■ **WORK TO COMPLETE**: Please repeat exactly the lines below from the one containing "Bookmark this page with star icon" down to the one containing "1456x819 pixels.", both included, and nothing else.

■ **EXERCISE MATERIALS**:
######
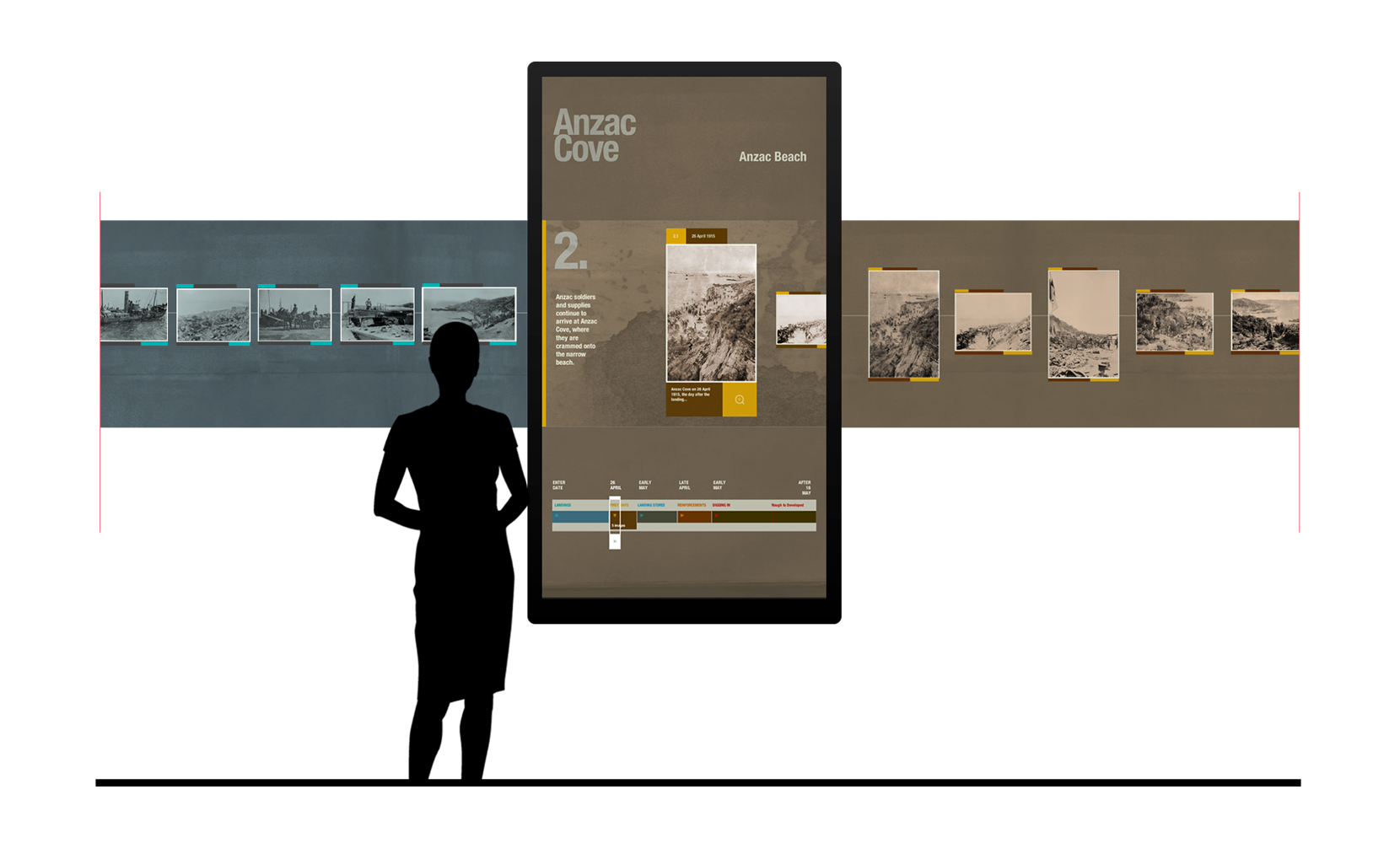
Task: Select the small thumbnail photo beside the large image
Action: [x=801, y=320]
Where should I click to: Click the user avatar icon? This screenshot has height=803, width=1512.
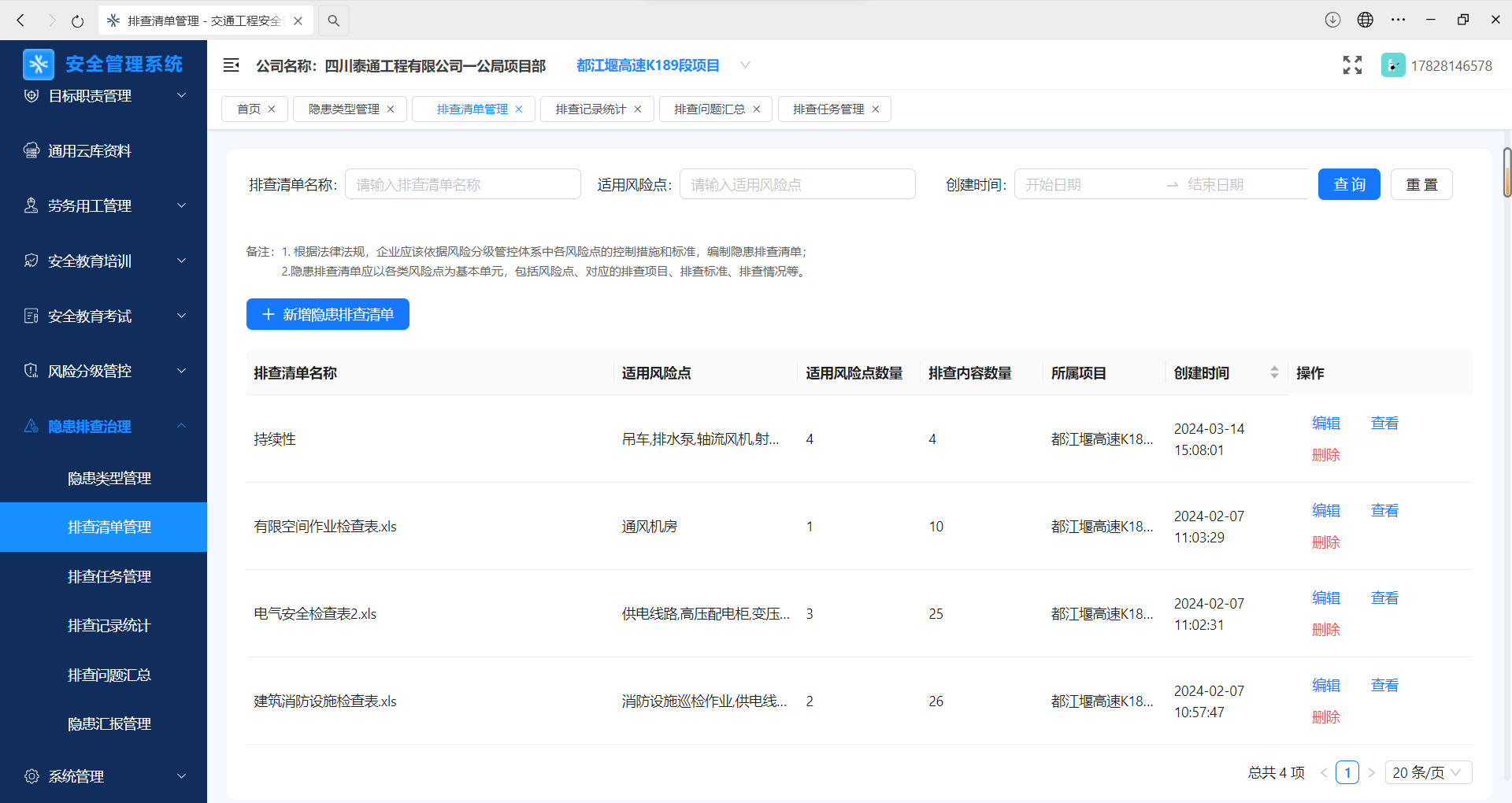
######
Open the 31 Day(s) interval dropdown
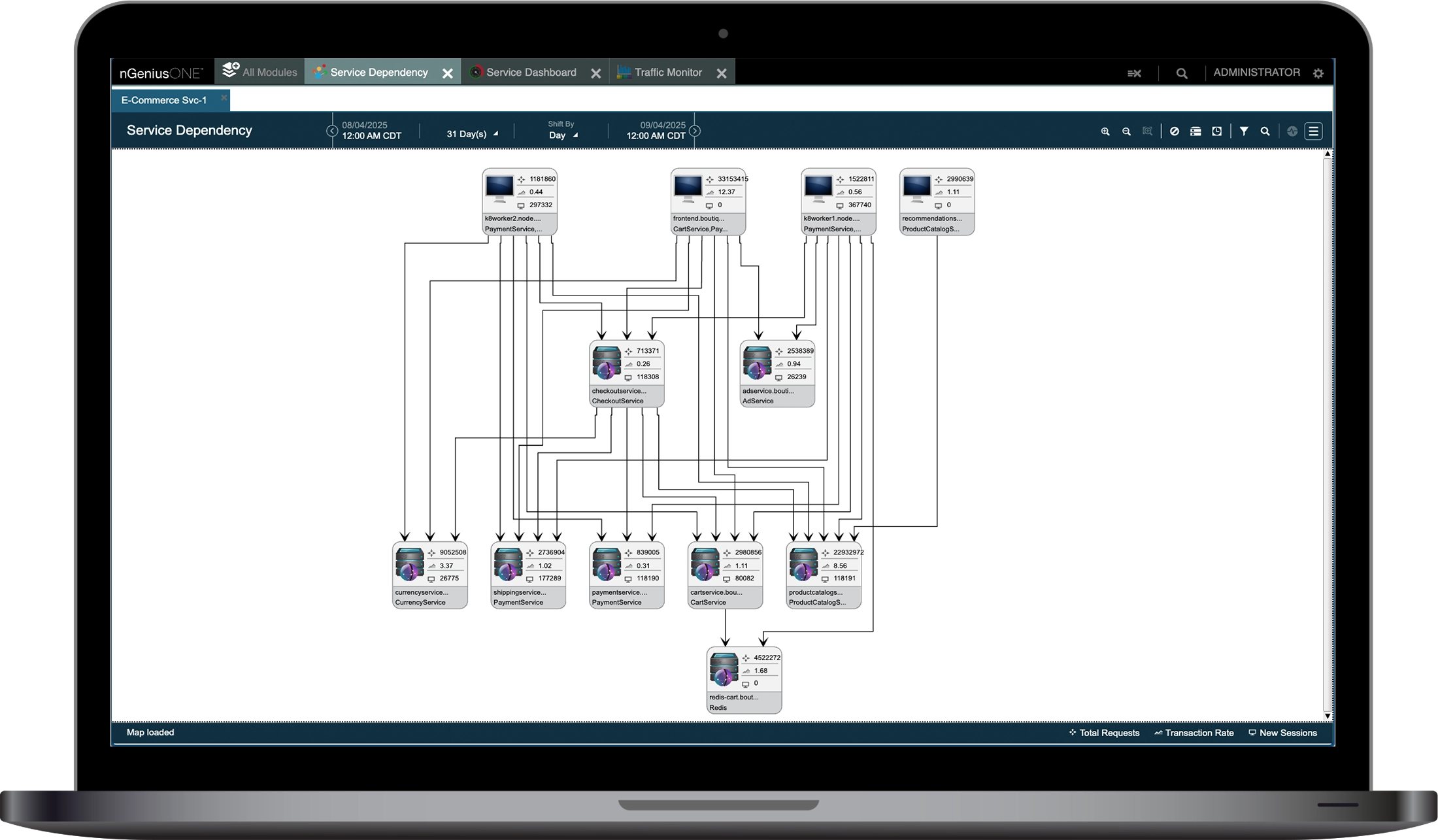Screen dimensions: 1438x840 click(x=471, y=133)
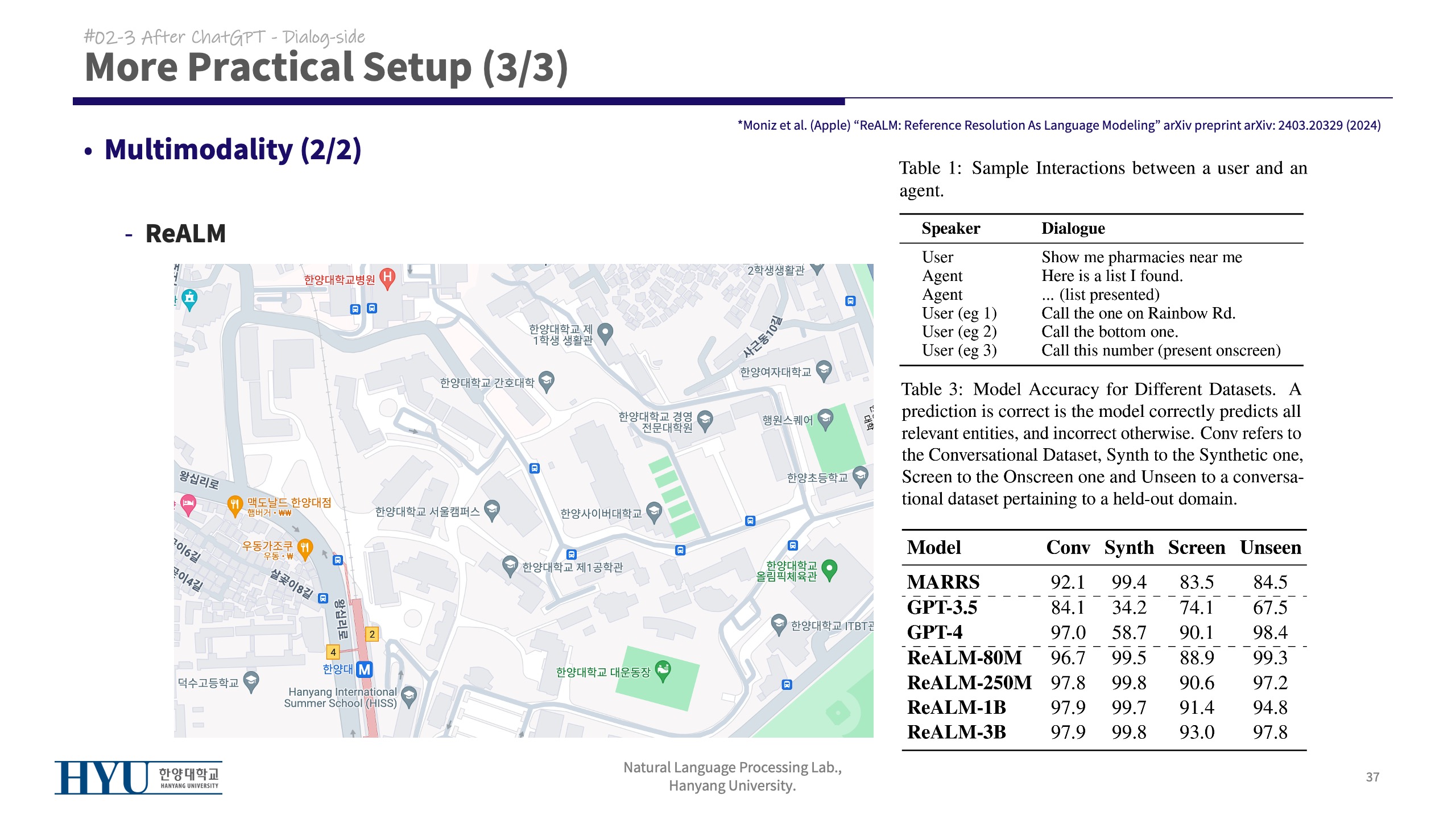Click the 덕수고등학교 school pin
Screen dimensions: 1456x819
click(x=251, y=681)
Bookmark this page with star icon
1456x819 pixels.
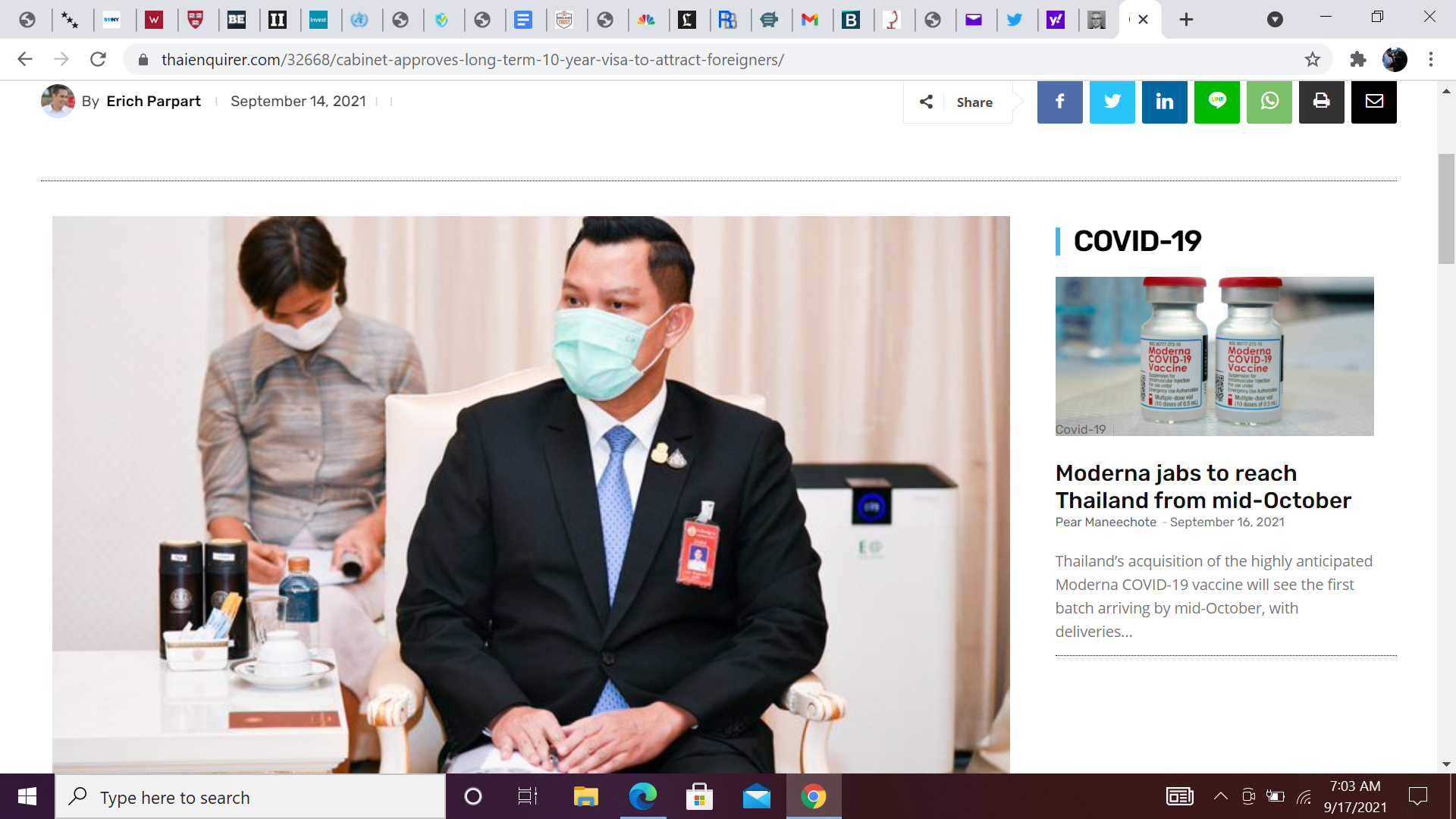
######
■ **TASK OUTPUT**:
Bookmark this page with star icon
1456x819 pixels.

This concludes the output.